During President Trump’s first term, prior to occupying the Oval Office, it is well-known that the FBI under the Obama administration deceived the FISA Court in order to obtain a warrant to spy on Carter Page, a Trump campaign aide in 2016 (Page left the campaign in October 2016).
In order to obtain that warrant, disgraced FBI attorney Kevin Clinesmith altered an email by changing wording to indicate Page was “not a source” for the CIA when, in fact, he was.
Klinesmith was found guilty of the fabrication and sentenced to 12 months of probation and a suspension of his law license.
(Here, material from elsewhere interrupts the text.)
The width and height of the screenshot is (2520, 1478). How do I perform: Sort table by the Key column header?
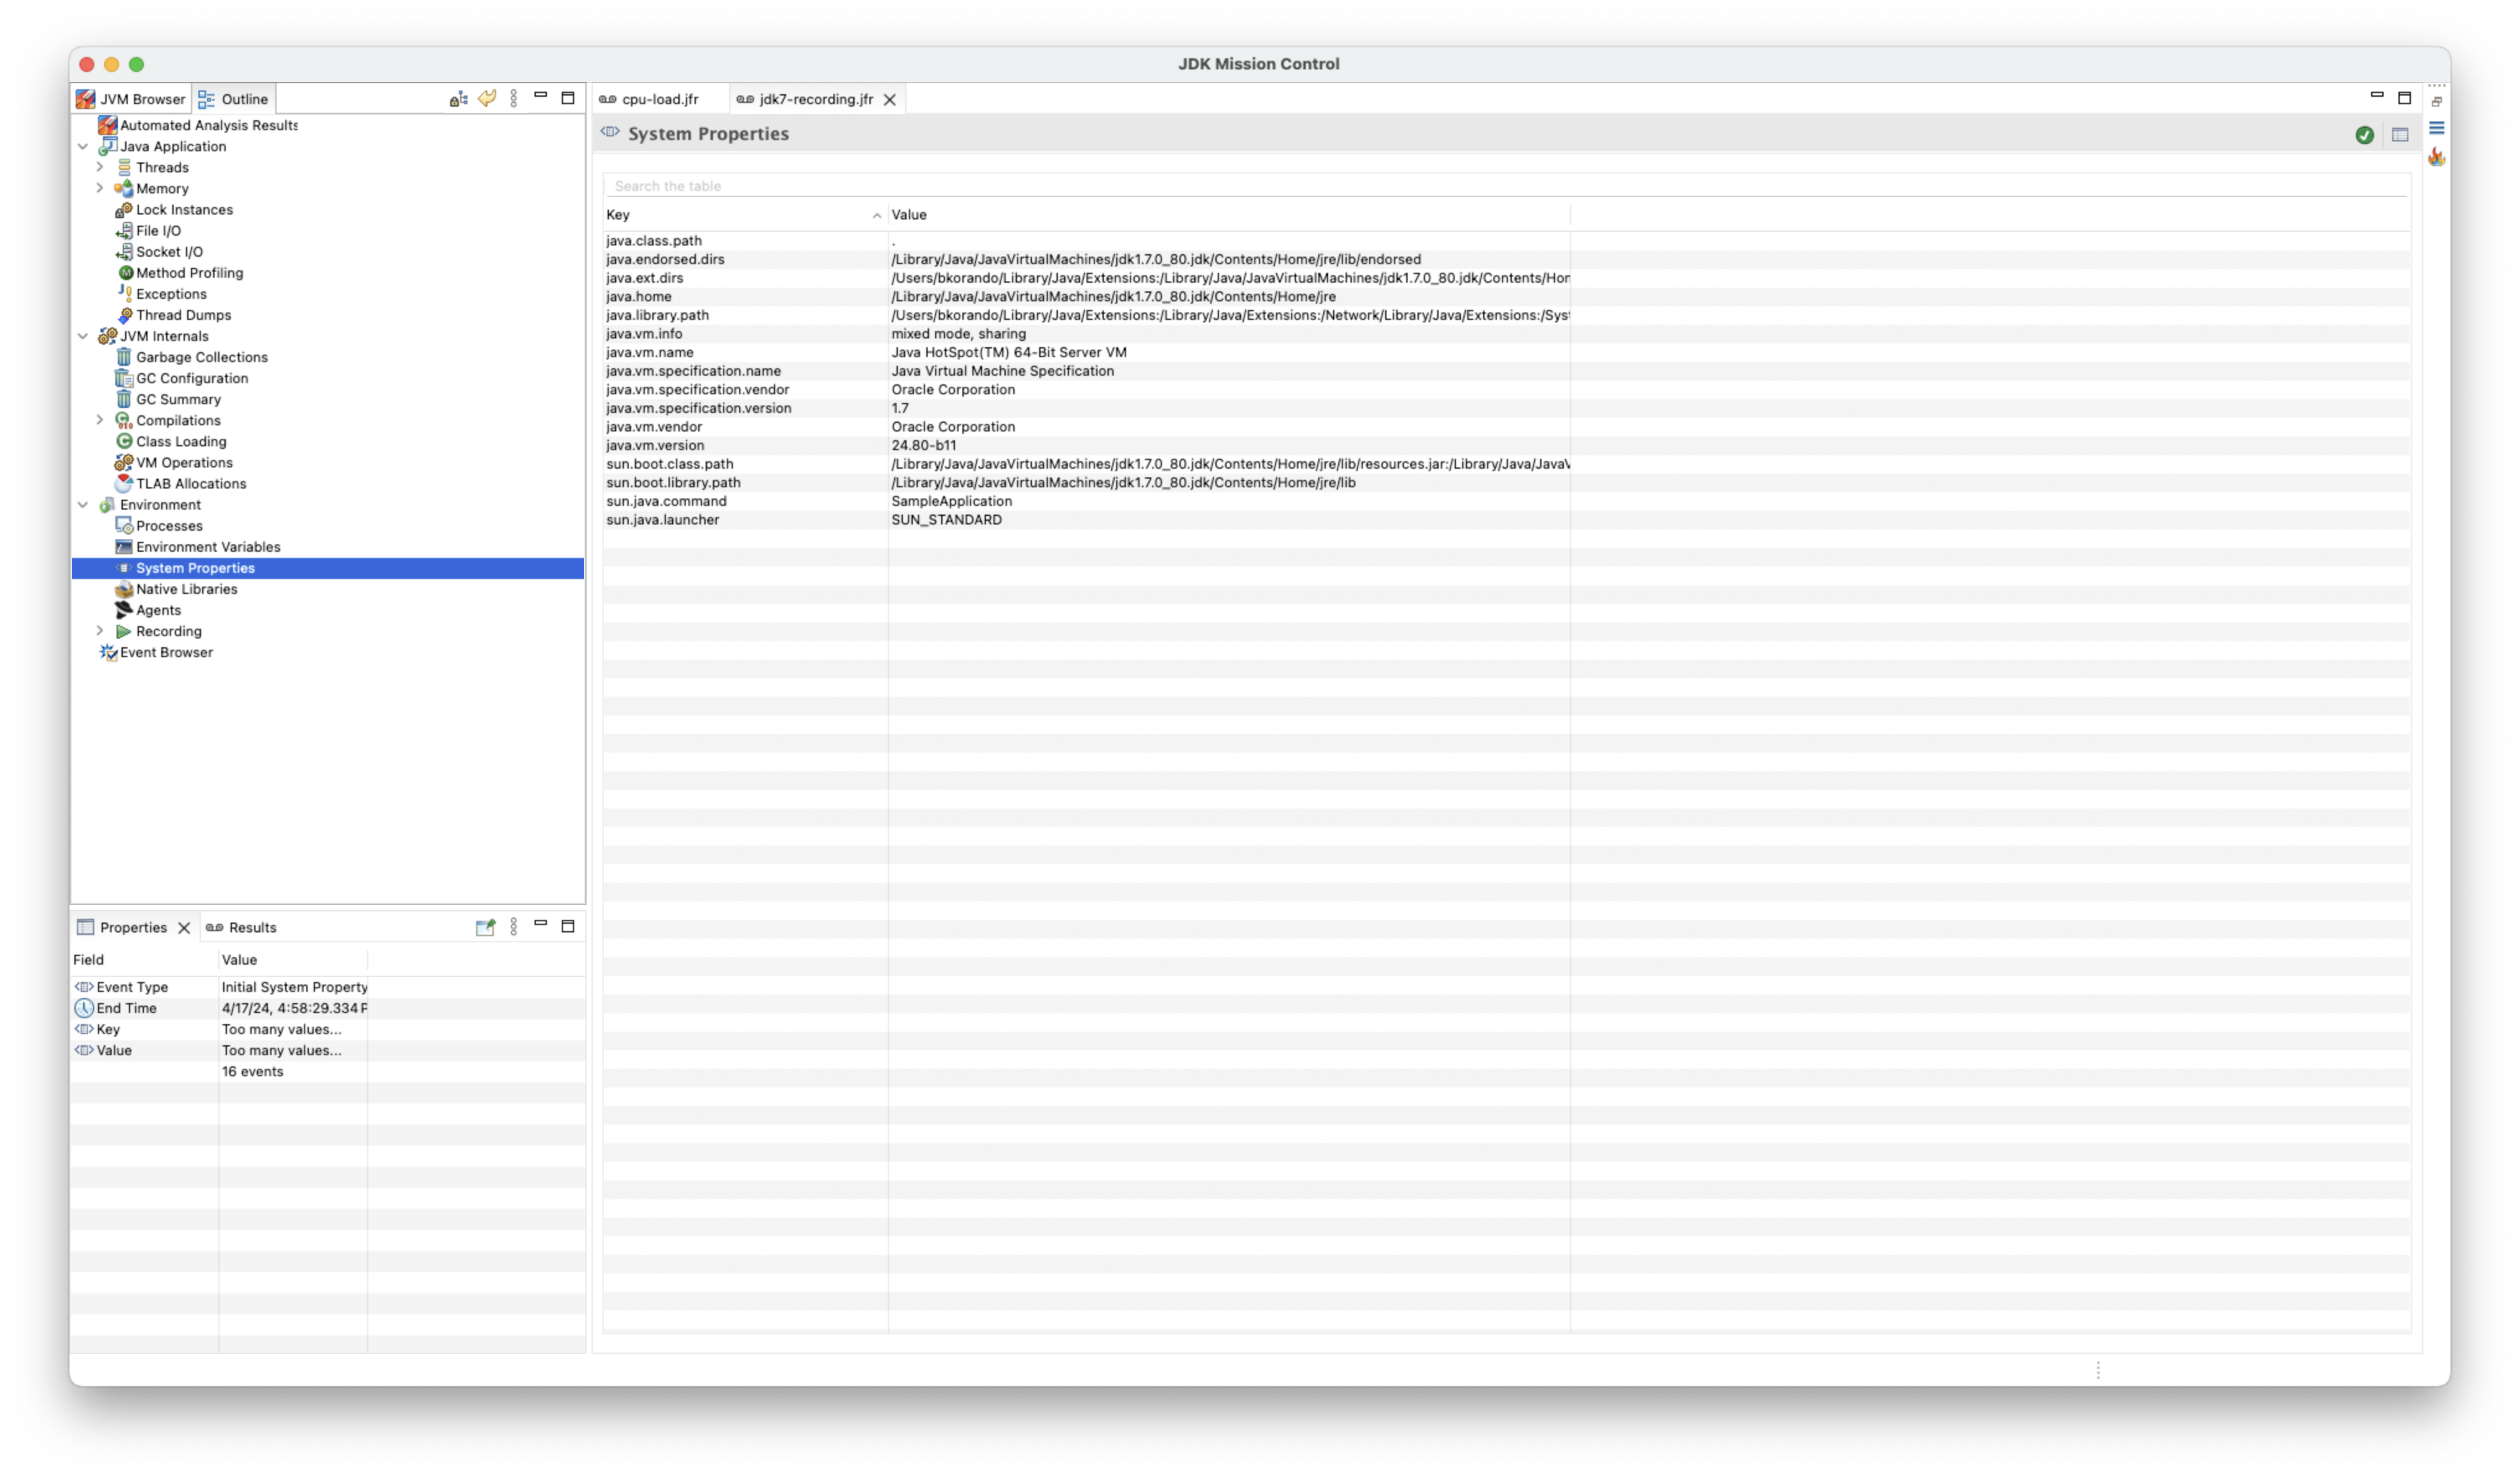(740, 215)
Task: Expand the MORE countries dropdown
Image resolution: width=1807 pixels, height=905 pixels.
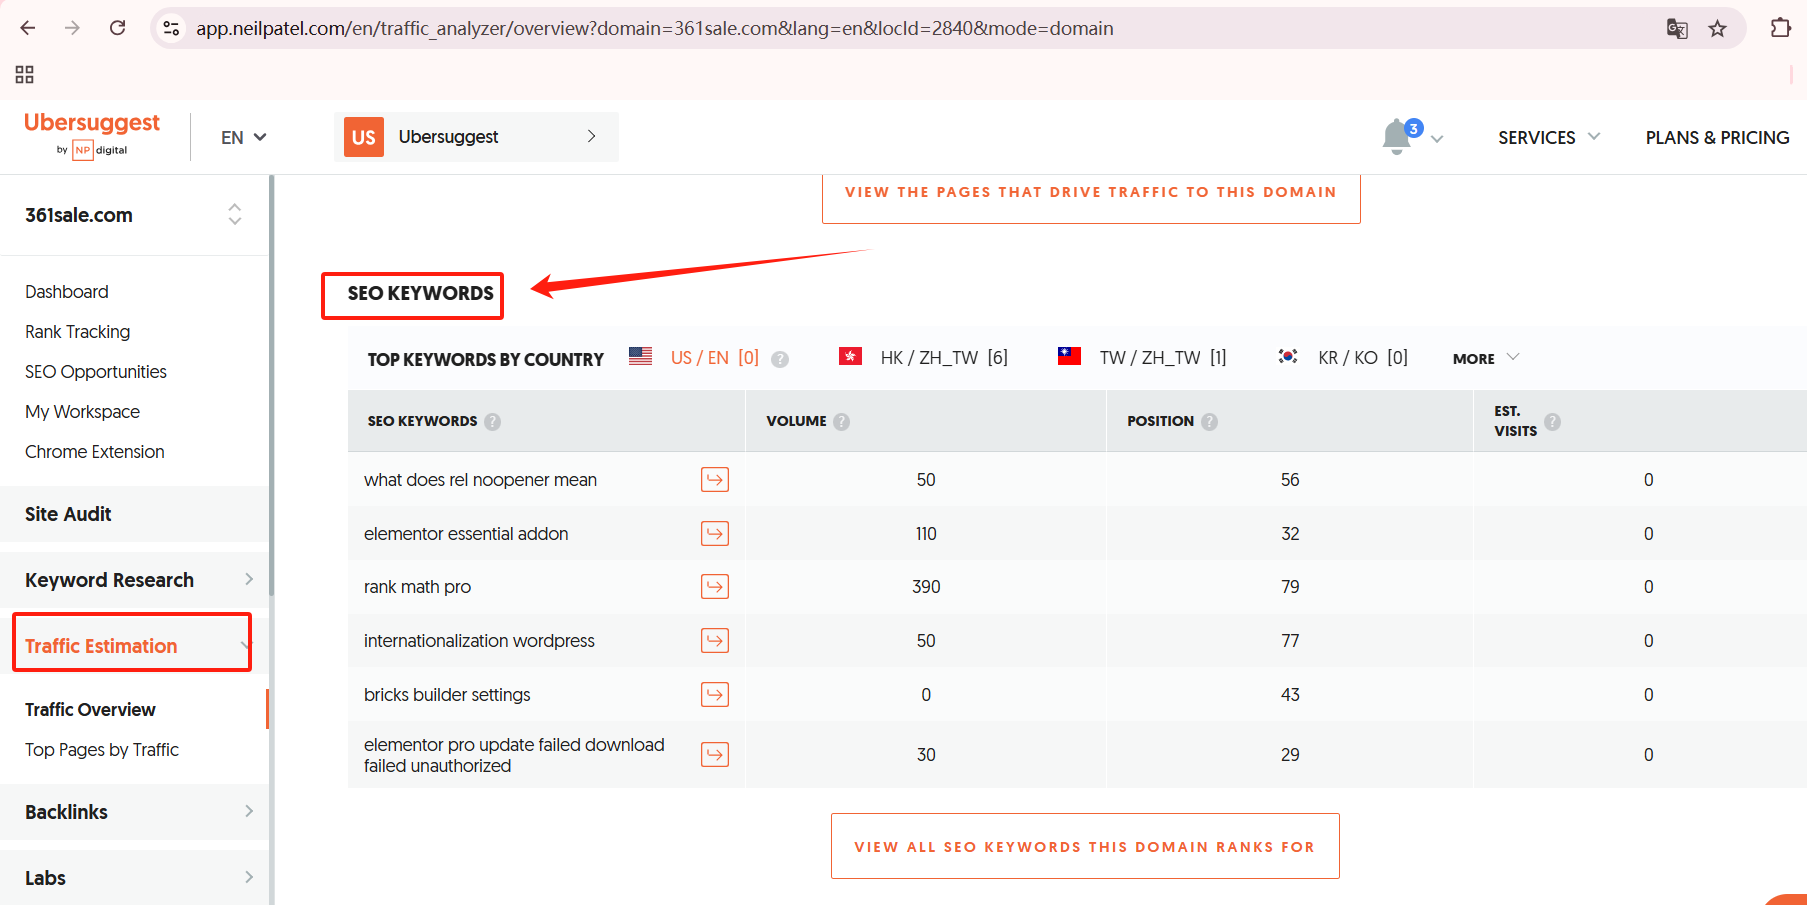Action: [1484, 357]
But only for one year.
Bear in mind that several attorneys, such as Jeff Clark, Sidney Powell, Rudy Giuliani, Kurt Olsen, John Eastman, among others are facing permanent disbarment or crippling sanctions for simply bringing a case to challenge the 2020 Election and Ed Martin’s nomination for U.S. Attorney of Washington D.C. was disputed by Senator John Thune for simply representing January 6th defendants.
Falsifying evidence to a federal court is a serious offense. That should be exacerbated when the fabrication is brought before a secret FISA Court where there is no representation for the defendant, no transcripts for accountability, and the impending actions can result in unknowing infringements on U.S. citizen’s Fourth Amendment rights.
To make matters worse, under the “Two-Hop Rule,” FISA warrants can be used to spy not only on the target specifically, but also those associated with the target. Many have speculated that this could potentially have given the FBI access to spy on President Trump himself.